Supreme Court asks High Courts to set up special centres for Vulnerable witnesses

The Supreme Court while lauding the Delhi High Court for setting up vulnerable witnesses deposition complexes has asked other High Courts in the Country to follow suit in consonance with guidelines postulated in Sakshi v. Union of India and Ors.

The order was passed by a bench of Justice AK Goel and UU Lalit while hearing a criminal appeal filed by the State of Maharashtra against a judgment of the Bombay High Court in a rape case.

“We are of the view that all High Courts can adopt such guidelines if the same have not yet been adopted with such modifications as may be deemed necessary”, the Court said.

The case pertained to the rape of a deaf, dumb and mentally challenged minor girl. The trial court had convicted the accused but the Bombay High Court had reversed the decision of the trial court and acquitted him.

The basis of the High Court order was that since the victim herself was not examined, the factum of rape and involvement of the accused could not be held to have been proved.

The respondent did not enter appearance before the Supreme Court. The Court, therefore, appointed advocate Shirin Khajuria as Amicus Curiae. After hearing, Khajuria and Nishant R Katneshwarkar, who appeared for the State, the Court concluded that the High Court was not justified in setting aside the order of the trial Court since rape was confirmed by medical examination and the identity of the accused was not in dispute.

The Court, therefore, restored the trial Court order and sentenced the accused to undergo rigorous imprisonment for seven years.

The Court then proceeded to note the suggestions made by Shirin Khajuria that there should be special centres for examination of vulnerable witnesses in criminal cases so as to encourage a vulnerable victim to make a statement.

“Before parting with this order we may deal with the suggestion of learned amicus that there should be special centres for examination of vulnerable witnesses in criminal cases in the interest of conducive environment in Court so as to encourage a vulnerable victim to make a statement. Such centres ought to be set up with all necessary safeguards.”

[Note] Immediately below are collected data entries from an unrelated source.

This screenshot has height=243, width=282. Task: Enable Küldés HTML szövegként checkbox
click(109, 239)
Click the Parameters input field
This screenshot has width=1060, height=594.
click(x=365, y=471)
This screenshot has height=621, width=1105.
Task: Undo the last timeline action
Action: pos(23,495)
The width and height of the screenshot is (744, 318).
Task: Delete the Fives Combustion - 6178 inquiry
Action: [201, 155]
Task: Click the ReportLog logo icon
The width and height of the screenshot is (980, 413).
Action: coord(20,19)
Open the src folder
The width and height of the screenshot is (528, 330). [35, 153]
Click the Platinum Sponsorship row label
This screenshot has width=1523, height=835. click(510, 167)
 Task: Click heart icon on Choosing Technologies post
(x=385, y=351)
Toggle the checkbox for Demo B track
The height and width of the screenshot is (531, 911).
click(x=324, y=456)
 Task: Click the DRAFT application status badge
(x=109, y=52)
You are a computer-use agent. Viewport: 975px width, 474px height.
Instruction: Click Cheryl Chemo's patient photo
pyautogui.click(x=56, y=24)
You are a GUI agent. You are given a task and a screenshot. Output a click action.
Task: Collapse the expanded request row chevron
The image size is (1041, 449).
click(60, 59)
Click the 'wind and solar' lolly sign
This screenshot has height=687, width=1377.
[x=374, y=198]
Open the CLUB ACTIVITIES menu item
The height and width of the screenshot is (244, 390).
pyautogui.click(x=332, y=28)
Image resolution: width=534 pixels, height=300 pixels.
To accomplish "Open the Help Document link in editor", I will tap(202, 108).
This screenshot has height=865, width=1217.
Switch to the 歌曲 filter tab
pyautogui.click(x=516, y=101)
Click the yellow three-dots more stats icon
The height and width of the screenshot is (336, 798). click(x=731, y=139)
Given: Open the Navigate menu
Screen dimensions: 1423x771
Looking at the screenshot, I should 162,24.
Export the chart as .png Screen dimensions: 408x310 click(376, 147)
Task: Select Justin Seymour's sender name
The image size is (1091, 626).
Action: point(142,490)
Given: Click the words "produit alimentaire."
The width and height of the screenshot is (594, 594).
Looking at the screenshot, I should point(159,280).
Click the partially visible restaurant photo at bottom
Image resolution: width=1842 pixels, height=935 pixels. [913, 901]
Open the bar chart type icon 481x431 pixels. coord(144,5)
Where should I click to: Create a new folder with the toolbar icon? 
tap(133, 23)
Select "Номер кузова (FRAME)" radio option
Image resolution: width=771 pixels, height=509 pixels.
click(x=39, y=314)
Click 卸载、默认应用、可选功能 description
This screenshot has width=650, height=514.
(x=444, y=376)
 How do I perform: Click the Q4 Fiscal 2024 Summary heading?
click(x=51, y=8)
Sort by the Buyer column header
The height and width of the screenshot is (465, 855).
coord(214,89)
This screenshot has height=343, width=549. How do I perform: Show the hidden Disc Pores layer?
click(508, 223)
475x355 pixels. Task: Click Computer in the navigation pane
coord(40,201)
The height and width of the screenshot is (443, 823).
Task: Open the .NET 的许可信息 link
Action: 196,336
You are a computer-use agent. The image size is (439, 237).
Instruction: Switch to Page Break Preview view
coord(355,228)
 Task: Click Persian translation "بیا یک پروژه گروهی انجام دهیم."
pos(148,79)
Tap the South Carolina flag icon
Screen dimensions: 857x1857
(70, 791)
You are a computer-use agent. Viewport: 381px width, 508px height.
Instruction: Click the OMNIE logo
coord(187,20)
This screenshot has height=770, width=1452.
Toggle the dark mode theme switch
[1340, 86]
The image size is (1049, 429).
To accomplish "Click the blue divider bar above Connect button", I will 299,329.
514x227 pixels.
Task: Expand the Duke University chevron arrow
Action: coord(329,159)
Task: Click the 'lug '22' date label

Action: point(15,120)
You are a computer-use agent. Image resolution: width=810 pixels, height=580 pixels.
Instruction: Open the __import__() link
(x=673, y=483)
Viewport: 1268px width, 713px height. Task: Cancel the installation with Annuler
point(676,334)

It also noted the initiative of the Delhi High Court in this regard.

“Our attention has been drawn to guidelines issued by the Delhi High Court for recording evidence of vulnerable witnesses in criminal matters and also the fact that four special centres have been set up at Delhi for the purpose…

The directions of Delhi High Court and setting up of special centres for vulnerable witnesses as noted above are consistent with the decision of this Court and supplement the same.”

The Court ordered that all High Courts may take appropriate steps in this direction and set up at least two such centres in the jurisdiction of each High Court within three months from the date of the order.